A reclamação destaca que as práticas da Amazon levam a condições de trabalho piores para os motoristas de entrega, uma vez que os DSPs são economicamente dependentes da Amazon e não podem oferecer melhores salários ou condições.
Esta ação judicial faz parte de uma tendência mais ampla de escrutínio por parte de legisladores e reguladores em relação ao modelo de entrega da Amazon, que permitiu à empresa reduzir a dependência de transportadoras tradicionais enquanto mantém controle significativo sobre sua força de trabalho.
O resultado deste caso pode influenciar as operações de entrega da Amazon e potencialmente levar a mudanças na forma como a empresa gerencia seus relacionamentos com contratados, especialmente à medida que esforços legislativos semelhantes estão sendo considerados em lugares como a cidade de Nova York.
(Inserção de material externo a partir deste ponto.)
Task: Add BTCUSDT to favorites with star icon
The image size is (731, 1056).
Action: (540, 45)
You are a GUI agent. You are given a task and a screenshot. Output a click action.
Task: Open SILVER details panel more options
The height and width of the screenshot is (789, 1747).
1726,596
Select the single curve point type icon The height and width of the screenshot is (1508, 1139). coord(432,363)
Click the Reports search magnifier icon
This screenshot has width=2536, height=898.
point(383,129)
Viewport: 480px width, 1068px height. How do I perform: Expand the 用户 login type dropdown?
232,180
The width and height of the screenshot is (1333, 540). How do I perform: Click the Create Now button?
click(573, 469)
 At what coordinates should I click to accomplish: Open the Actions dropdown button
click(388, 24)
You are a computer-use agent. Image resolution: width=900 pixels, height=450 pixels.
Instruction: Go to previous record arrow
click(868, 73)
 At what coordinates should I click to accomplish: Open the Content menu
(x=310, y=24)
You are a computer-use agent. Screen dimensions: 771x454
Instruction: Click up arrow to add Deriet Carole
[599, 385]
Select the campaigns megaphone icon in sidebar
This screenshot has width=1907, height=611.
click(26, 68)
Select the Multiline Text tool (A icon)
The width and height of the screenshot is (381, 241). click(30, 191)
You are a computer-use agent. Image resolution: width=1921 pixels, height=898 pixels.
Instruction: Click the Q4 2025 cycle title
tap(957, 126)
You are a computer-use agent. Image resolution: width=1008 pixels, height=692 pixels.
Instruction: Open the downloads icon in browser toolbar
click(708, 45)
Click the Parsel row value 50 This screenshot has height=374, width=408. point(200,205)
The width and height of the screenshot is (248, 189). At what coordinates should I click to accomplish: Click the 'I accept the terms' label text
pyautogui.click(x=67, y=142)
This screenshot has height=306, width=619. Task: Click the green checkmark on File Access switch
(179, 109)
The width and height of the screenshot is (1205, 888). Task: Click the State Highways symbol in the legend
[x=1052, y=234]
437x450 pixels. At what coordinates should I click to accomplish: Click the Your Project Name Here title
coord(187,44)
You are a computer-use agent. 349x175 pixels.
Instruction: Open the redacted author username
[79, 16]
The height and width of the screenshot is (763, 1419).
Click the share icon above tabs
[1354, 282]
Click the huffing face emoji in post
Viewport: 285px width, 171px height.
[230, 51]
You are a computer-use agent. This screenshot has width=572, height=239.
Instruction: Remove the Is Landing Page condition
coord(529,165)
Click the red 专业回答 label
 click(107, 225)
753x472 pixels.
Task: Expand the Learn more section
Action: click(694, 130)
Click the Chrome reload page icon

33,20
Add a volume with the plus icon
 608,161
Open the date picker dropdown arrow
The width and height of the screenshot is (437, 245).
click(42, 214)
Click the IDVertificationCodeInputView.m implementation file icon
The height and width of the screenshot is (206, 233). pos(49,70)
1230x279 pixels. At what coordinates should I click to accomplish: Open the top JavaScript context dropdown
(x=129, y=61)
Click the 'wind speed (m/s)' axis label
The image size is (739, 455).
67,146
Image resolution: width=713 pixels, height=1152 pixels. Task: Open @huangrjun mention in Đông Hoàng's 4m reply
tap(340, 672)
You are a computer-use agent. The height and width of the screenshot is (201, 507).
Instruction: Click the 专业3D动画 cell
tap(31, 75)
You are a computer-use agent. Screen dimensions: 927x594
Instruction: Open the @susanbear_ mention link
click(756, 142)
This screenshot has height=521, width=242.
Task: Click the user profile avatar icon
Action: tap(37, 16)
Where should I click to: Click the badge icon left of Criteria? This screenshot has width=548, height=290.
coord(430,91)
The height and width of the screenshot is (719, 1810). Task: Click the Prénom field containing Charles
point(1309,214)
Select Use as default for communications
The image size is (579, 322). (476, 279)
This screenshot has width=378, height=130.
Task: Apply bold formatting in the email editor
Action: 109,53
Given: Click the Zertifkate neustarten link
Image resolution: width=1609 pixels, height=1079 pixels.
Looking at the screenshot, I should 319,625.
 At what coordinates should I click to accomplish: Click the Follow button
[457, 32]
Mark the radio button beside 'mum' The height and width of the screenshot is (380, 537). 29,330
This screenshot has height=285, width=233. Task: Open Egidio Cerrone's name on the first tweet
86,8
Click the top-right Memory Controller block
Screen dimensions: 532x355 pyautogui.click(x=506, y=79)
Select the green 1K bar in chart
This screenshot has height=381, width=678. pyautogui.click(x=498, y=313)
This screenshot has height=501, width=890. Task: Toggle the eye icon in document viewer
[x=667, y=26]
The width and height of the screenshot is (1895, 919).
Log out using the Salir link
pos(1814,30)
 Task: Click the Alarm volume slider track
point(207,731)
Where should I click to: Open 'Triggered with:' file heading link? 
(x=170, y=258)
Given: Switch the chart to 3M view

A resposta da Amazon à ação ainda não foi divulgada, mas a empresa já argumentou anteriormente que seus parceiros de entrega operam de forma independente. As implicações desta ação vão além da Amazon, pois levantam questões sobre as práticas trabalhistas na economia de trabalho temporário e as responsabilidades das grandes corporações em relação a seus trabalhadores contratados.